I have a lot to say about the past few days I've spent touring the various nooks and crannies of Memphis and its entrepreneur scene. And as luck would have it-- I finally have a few hours to say it, er write it. A theme that has consistently cropped up during this tour is what each city means by entrepreneurship, and what they want to get out of building their own culture to give rise to it. Increasingly, it's the cities who never really tried to be Silicon Valley in the late 1990s that seem to really have an exciting and burgeoning scene. Why? Because they were forced to play to their strengths.
I'd put Omaha in this category. Omaha's entrepreneur scene is totally nascent and who knows what will come out of it. But it's endemically Omaha-like. Same with Portland, to a degree. And, I think, that's even more pronounced in Memphis. (More on that in a second.)

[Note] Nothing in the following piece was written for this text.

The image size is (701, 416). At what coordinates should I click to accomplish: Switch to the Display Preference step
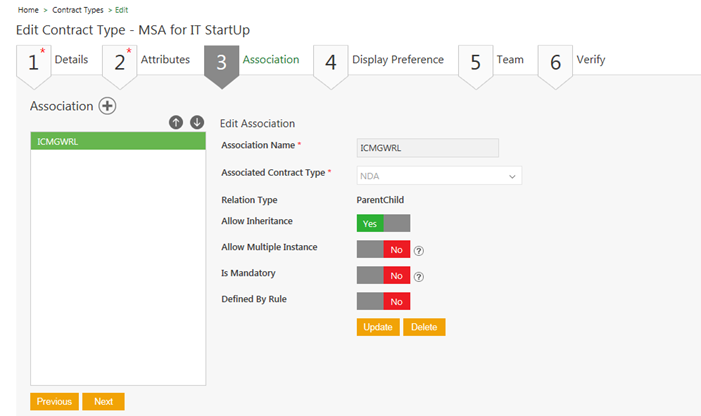(x=384, y=60)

The corollary would be Austin or Seattle, cities that have followed a more Valley-like model with varying success and failure. The success is obvious: More venture capital money, more jobs from what big or mid-sized companies have emerged. But is there really a sustainable culture around entrepreneurship? Or is it about being a Valley-satellite? And frankly-- which would a city rather have? Because you can argue the first brings in more jobs, prestige and money.
But I argue, there's something great about a city that at its core has its own unique, scrappy entrepreneurial drive.